変わらないままではいられない、変わらずいてはいけない

「だから悪いが、僕からは君の手助けをすることは出来ない。そもそも君との関係はどういうことなのかと秘密裏に話が通るならまだともかく、下手に表沙汰になりかねない状態で迂闊に話をすればなし崩しに君が『江戸川コナン』であったことに組織の事が世に出かねないからね」
「っ!・・・分かりました、降谷さん・・・」
更にそこで協力出来ない上で迂闊な事は出来ないといった事を口にする降谷に、新一は衝撃を受けた後に諦めつつ頭を下げた・・・組織を壊滅させたことは確かではあっても表沙汰に出来ないことは多々あり、警察であっても公安と一部の人間以外に組織関連の情報を流すことは出来ない・・・他の機関とも協力しあったこともあるが、そういったように話をして取り決めた為に新一と降谷の関係性を明かすことすら出来ない状況にあることを理解して・・・


















・・・そうして新一との話を終えた降谷は工藤邸を出て、帰路に着くべく車を運転していく。
「・・・一応は困ったことがあれば連絡してくれとは言ったが、出来ればあまり捜査関係で連絡をしてほしくはないな・・・あの話を聞いた後だからこそ、尚更にそう思える・・・」
その車の中で降谷は苦い想いを顔に表しながら一人言を口にしていく。新一に対する複雑な想いを。






・・・降谷からすれば、新一には色々と世話になったし組織の壊滅に多大に貢献してくれたことから心情的には同情したいし味方をしたいといった考えがある。しかし新一が『江戸川コナン』時代にこんな風な事を半兵衛にされた上で灰原に見切りをつけられたことから毛利家を離れることになったという経緯を聞かされた時、半兵衛の警察の上の意向を代弁した答えに異を唱えるような考えが浮かぶことはなかった。

・・・公安という立場にいて普通の警察なら違法捜査と呼ぶのも生温いレベルの事をしている降谷だが、それでも警察としての誇りに立場を忘れてはいない。
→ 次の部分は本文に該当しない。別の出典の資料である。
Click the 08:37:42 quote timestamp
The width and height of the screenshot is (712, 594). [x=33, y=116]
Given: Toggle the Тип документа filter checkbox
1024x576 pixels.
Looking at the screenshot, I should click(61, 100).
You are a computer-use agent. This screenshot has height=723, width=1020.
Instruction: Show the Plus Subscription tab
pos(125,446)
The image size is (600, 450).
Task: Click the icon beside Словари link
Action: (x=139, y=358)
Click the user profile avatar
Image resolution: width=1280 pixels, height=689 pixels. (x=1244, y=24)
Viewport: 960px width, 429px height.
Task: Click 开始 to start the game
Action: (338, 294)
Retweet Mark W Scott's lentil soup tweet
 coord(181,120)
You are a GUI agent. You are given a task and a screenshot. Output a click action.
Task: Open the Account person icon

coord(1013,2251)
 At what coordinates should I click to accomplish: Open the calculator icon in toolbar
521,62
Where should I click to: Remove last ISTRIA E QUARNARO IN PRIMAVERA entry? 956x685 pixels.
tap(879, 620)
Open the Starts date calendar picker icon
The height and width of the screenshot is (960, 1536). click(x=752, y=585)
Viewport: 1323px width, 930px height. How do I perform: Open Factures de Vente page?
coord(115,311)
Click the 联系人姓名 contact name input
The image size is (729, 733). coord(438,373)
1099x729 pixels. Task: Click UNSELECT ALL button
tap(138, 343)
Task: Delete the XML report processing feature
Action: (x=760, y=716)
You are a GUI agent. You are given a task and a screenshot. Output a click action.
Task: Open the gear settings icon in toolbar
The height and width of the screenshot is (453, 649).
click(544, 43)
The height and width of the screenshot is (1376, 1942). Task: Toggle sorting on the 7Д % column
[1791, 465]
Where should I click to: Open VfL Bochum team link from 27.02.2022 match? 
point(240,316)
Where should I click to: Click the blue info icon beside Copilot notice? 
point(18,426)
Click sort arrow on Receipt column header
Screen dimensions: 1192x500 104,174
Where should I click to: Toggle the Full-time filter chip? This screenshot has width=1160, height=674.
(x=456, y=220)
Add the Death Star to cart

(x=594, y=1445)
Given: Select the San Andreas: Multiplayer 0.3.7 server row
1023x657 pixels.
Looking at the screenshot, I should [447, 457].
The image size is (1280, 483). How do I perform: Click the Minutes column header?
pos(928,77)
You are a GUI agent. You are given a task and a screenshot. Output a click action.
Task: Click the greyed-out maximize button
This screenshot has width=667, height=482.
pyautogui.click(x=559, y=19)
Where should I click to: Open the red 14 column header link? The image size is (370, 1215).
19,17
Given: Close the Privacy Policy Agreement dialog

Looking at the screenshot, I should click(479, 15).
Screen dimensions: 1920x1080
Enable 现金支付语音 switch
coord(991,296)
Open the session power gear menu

むしろ日本の為にと愛国心を燃やすくらいには警察としての自覚を持っている上で、その仕事に入れ込んでいるといった自負もある。

だからこそとも言えるが新一に関連する事柄と言われた言葉の数々に対して、警察としての立場から言っていることが間違ってないことから苦い気持ちを抱いた。知り合って組織を共に壊滅させる為に動いてきた仲間とも言える存在が、まさかそのような形で警察から問題視されているとは思わなかった為にだ。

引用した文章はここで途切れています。